L’histoire de ce livre se concentre sur quelques minutes d’une vie, ces quelques minutes qui peuvent faire basculer les destins dans l’affirmation d’un avenir, quelques minutes qui forgent les personnalités et restent cependant un lieu d’inconscient, d’oubli. De ces moments où l’on semble à la fois étranger au réel et saisi par une extrême lucidité.

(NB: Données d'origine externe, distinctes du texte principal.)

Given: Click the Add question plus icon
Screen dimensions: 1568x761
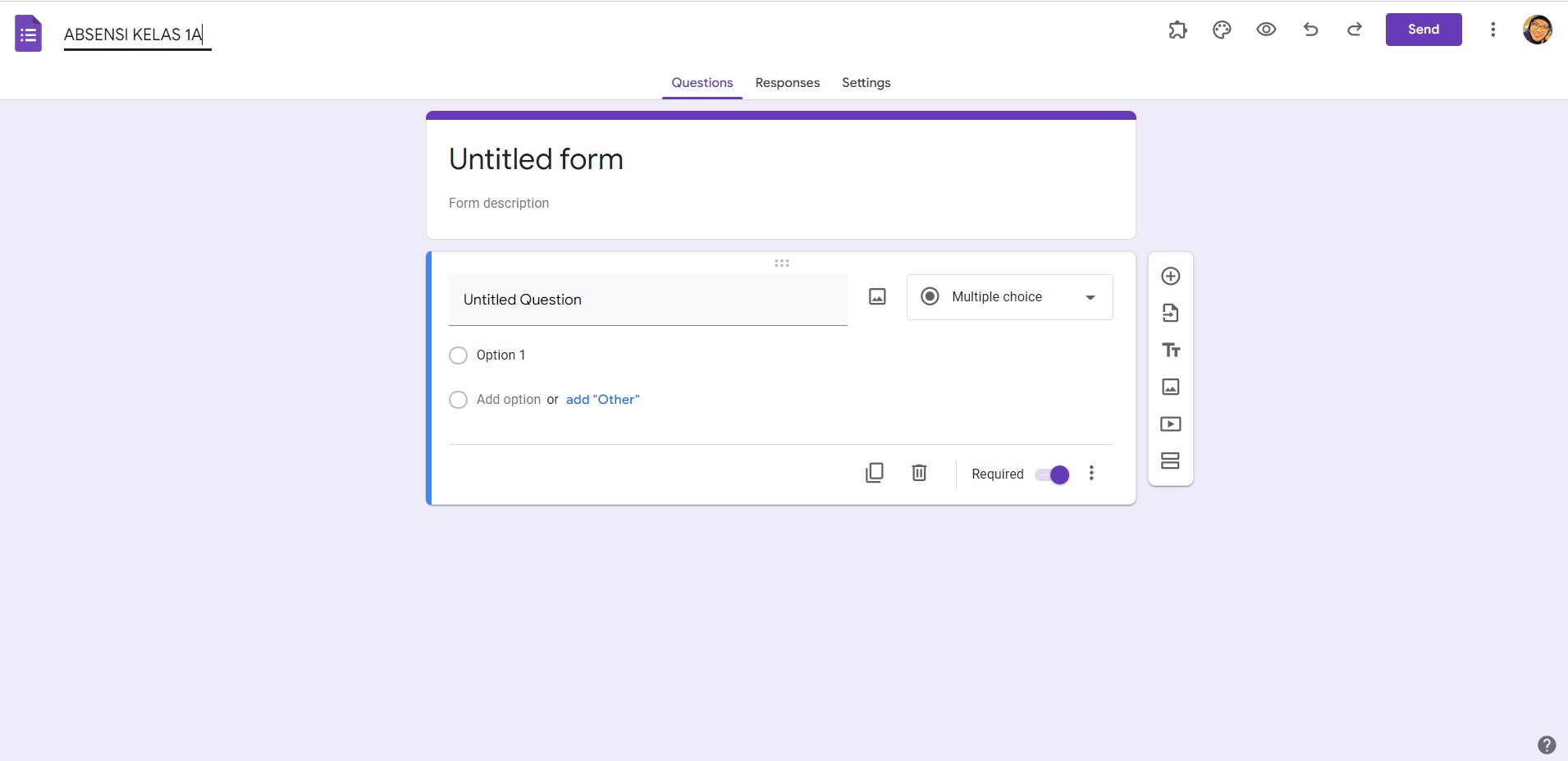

Ce moment où le tangible vous échappe mais crée au même instant, le fondement, des 30 années à venir sans que pour autant vous sachiez de façon éveillée quel vertige vient d’avoir lieu.
Faut-il regarder le passé ? Transmettre les moments de doute et de choix ? Qu’est-ce que l’engagement politique ? Qu’est- ce que dire la vérité (ici par l’exercice de la caricature).
La spirale de la réputation (ce qui fait l’engagement et le succès) mérite-t-elle l’impact qui se diffuse dans la vie personnelle de l’homme public ?
Comment vie privée, vie publique, engagement et création artistique peuvent-elles cohabiter sans couper le créateur de son attachement au réel ? Quel rôle doit tenir (et ce dans quelle mesure) l’homme, le père, le mari, l’artiste, l’homme de pouvoir (médiatique) quand s’enclenche la spirale de la réputation ?
Ce roman est un questionnement sur le pouvoir, la légitimité, l’égo, l’humiliation, la façon dont la société, dans ses incohérences et ses injustices, dans son hypocrisie et parfois son devoir d’engagement, dans son bon ou mauvais droit, fait et défait les réputations, fait tomber en disgrâce, au premier soubresaut, des personnalités exposées.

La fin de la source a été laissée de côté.